==== Extrait du document ====
Question arménienne au sommet Poutine-Biden

Région
18.06.2021

Pas une seule fois l’Arménie et l’Artsakh n’ont été publiquement évoqués par les présidents russe et américain, réunis à Genève cet historique 16 juin 2021.

Par Anna Aznaour, journaliste suisse et correspondante du Courrier d’Erevan à Genève

Il y a des silences qui en disent plus que des longs discours. Celui-ci concernant l’Arménie faisait penser à une trompeuse accalmie avant une grosse tempête. D’autant plus que le sommet en question ne ressemblait pas vraiment au précédent d’il y a 36 ans, organisé également à Genève entre Reagan et Gorbatchev. À l’époque, il s’agissait du réchauffement de relations entre deux superpuissances idéologiquement opposées dont le bras de fer tenait pourtant le monde en équilibre. Tandis que ce sommet-là s’est surtout distingué par l’établissement mutuel des lignes rouges à ne pas franchir dont le détail n’a pas été communiqué aux médias.

D’une durée de trois heures au lieu des quatre initialement prévues et conduite en présence de leurs chefs de diplomatie et en non en tête-à-tête, la discussion s’était davantage concentrée sur quelques thématiques chères aux Occidentaux dont l’Ukraine était la pierre angulaire. Notez que ce cas concerne indirectement l’Arménie. « La seule obligation de la Russie envers l’Ukraine c’est de veiller au respect des accords de Minsk », a assené Vladimir Poutine en conférence de presse après sa rencontre avec Joe Biden. Le président Russe a ensuite rappelé les événements de fin novembre 2020 qui ont conduit à l’escalade de ce conflit armé avec Kiev autour de Donetsk et de Lougansk, républiques autoproclamés pro-russes que l’ONU ne reconnait pas.
====
Énoncé de l'exercice => Reprenez l'article sur la question arménienne au sommet Poutine-Biden à sa dernière phrase et poursuivez-le. Le matériel qui vient ensuite est sans lien avec l'article.
==== Matériel fourni ====
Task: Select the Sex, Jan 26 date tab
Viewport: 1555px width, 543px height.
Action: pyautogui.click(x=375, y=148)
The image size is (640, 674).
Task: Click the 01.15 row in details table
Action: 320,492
====
Réponse ci-dessous =>
Une guerre orchestrée en sous-main par les États-Unis, affirme le maître du Kremlin, qui pointe la législation américaine où son pays est qualifié d’ennemi que Washington s’engage à faire évoluer vers la démocratie en y soutenant divers entités. Ou opposants comme Alexeï Navalny. « Si nous sommes leurs ennemis, quels types d’organisations pensez-vous qu’ils vont financer dans notre pays et comment croyez-vous que l’on va réagir à cela ? », lève la voix Vladimir Poutin. Idem pour les mouvements pro-démocratie et des ONG financées par Soros en Arménie que la Russie perçoit comme sa chasse-gardée ? Serait-ce l’explication de  la tolérance de Moscou à l’agression turco-azérie de sa seule « alliée » dans le Caucase du Sud en automne 2020 ?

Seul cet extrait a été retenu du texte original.